**SUPPLIED PASSAGE:**
## start

Part 4: Proof of the Power Rule

Now we want a way to figure out the speed for different position functions. One important rule for doing that is the power rule. In Part 2, the example $x(t) = t^2$ suggested that the speed of $t^n$ should be $nt^{n-1}$. Now we can prove that pattern in general.

The short-time statement we want is

$$(t+h)^n = t^n + nt^{n-1}h + o(h).$$

If this holds, then the coefficient of $h$ is $nt^{n-1}$, so the speed of $x(t) = t^n$ is $nt^{n-1}$. If you want to recall the setup from Part 3, open the definition of o notation or the exact local speed statement below.

We will prove the formula by induction on $n$. When $n = 1$, we have

$$t+h = t + 1 \cdot h + o(h),$$

because 0 is certainly $o(h)$.

Now assume that for some $n$ we already know

$$(t+h)^n = t^n + nt^{n-1}h + o(h).$$

We want to prove the same kind of formula for $n+1$. Start with

$$(t+h)^{n+1} = (t+h)^n(t+h).$$

The only tools we need from Part 3 are the sum rule, the constant multiple rule, and the extra-factor rule.

Substitute the induction hypothesis.

$$(t+h)^{n+1} = \bigl(t^n + nt^{n-1}h + o(h)\bigr)(t+h).$$

Now expand.

$$\begin{aligned} (t+h)^{n+1} &= t^{n+1} + t^n h + nt^n h + nt^{n-1}h^2 + t\,o(h) + h\,o(h) \\ &= t^{n+1} + (n+1)t^n h + \bigl(nt^{n-1}h^2 + t\,o(h) + h\,o(h)\bigr). \end{aligned}$$

Now look at the bracketed terms. By the extra-factor rule, both $h^2$ and $h\,o(h)$ are $o(h)$. By the constant multiple rule, $nt^{n-1}h^2$ and $t\,o(h)$ are both $o(h)$. Then the sum rule says that the whole bracket is still $o(h)$.

That gives

$$(t+h)^{n+1} = t^{n+1} + (n+1)t^n h + o(h).$$

So if the formula is true for $n$, then it is also true for $n+1$. Since it is true for $n = 1$, it follows that it is true for every positive integer $n$.

Therefore the speed of $x(t) = t^n$ is

$$v(t) = nt^{n-1}.$$

That is the power rule.

## end

**WORK REQUIRED:** Rewrite the power rule proof from "Part 4: Proof" up to and including "pattern in general.", replacing "speed" with "velocity".

**RAW DATA:**
## start

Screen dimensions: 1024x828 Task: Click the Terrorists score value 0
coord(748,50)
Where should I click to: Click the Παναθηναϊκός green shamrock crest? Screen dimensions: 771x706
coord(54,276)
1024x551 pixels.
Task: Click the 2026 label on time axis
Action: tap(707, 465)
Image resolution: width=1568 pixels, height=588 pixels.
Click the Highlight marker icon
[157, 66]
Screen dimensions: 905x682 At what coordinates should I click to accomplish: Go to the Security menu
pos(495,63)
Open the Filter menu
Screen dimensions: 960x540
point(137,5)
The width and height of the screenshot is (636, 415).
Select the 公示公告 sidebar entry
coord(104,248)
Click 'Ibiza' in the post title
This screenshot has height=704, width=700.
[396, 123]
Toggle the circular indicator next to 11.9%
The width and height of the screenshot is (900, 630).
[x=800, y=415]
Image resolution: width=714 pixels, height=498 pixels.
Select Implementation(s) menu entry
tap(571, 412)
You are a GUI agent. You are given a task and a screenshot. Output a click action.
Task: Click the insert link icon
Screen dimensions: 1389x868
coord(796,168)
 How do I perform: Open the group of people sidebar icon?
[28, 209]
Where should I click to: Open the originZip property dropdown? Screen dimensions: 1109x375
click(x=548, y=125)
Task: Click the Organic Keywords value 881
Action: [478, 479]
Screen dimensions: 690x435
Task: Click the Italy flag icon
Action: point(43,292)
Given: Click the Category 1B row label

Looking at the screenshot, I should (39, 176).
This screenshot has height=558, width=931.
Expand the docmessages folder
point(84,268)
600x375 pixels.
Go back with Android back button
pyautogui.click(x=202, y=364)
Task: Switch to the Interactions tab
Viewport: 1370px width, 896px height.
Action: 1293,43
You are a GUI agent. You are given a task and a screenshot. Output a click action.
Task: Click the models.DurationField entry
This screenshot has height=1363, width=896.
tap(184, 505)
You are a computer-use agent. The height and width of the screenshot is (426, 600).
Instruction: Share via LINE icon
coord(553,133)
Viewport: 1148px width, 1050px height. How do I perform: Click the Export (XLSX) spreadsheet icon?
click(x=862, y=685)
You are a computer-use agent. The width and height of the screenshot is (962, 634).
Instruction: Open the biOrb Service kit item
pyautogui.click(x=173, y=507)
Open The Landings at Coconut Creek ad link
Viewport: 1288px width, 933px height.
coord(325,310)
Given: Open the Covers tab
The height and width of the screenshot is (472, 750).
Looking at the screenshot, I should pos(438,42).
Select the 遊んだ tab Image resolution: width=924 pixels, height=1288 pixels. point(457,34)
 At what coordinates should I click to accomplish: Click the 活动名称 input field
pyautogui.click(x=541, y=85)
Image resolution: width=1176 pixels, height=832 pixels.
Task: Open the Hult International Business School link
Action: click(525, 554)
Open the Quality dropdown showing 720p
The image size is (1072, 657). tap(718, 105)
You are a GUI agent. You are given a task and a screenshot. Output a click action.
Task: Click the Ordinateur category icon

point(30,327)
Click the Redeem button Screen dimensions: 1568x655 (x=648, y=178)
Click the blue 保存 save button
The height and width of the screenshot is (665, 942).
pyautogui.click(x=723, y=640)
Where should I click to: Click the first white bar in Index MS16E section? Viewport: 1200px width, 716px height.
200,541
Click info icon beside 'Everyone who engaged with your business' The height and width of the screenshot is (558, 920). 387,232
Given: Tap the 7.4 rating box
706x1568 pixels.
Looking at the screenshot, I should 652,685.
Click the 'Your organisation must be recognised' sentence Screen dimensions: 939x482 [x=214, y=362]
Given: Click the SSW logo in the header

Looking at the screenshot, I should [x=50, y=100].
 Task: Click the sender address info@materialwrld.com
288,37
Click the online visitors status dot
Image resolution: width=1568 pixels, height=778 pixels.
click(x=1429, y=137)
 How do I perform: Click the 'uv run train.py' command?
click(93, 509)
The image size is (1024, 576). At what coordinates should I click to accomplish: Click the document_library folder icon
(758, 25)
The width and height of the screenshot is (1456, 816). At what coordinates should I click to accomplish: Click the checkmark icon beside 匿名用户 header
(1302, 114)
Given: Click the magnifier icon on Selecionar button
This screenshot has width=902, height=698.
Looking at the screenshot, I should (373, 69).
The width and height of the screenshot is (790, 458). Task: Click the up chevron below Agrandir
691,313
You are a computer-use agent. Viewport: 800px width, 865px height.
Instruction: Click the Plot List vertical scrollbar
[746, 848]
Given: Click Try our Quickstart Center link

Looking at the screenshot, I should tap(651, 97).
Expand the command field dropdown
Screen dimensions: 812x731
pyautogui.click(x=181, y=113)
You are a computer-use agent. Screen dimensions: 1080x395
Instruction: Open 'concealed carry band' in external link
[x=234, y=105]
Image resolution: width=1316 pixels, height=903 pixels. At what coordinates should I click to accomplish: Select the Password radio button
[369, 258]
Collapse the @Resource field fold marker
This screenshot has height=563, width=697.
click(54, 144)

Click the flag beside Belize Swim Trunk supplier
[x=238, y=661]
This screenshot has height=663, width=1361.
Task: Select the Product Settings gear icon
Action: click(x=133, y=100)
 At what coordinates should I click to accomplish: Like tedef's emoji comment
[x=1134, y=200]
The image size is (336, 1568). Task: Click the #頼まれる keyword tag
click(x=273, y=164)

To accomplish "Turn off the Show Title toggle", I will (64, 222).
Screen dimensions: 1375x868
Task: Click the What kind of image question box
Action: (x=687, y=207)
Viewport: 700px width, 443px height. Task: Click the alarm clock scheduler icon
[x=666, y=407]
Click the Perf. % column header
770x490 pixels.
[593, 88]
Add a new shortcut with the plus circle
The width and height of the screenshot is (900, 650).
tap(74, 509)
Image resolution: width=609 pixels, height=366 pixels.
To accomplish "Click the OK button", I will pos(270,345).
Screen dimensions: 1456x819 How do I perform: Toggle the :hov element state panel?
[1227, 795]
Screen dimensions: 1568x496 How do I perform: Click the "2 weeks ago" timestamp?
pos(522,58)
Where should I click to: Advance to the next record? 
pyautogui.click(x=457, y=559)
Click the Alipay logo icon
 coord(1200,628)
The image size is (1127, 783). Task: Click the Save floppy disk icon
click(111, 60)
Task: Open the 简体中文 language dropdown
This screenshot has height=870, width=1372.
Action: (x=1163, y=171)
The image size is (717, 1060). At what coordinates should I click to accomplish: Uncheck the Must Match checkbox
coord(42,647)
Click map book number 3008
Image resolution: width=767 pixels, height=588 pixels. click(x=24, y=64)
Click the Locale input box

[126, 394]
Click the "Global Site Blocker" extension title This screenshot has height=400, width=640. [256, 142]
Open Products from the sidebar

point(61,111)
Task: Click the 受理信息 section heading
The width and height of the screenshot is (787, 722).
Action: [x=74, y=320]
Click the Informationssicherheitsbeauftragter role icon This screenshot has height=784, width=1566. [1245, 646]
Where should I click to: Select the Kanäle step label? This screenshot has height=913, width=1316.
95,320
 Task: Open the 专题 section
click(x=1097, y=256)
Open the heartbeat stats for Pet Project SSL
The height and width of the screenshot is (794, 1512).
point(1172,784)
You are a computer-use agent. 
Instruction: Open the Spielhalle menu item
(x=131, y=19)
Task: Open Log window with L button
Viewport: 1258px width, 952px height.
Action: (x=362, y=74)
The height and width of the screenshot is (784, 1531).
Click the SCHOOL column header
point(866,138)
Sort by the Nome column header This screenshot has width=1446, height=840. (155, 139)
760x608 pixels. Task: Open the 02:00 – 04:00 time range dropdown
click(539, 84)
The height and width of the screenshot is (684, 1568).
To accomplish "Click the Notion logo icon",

## end

**ANSWER TO THIS PROBLEM:**
Part 4: Proof of the Power Rule

Now we want a way to figure out the velocity for different position functions. One important rule for doing that is the power rule. In Part 2, the example $x(t) = t^2$ suggested that the velocity of $t^n$ should be $nt^{n-1}$. Now we can prove that pattern in general.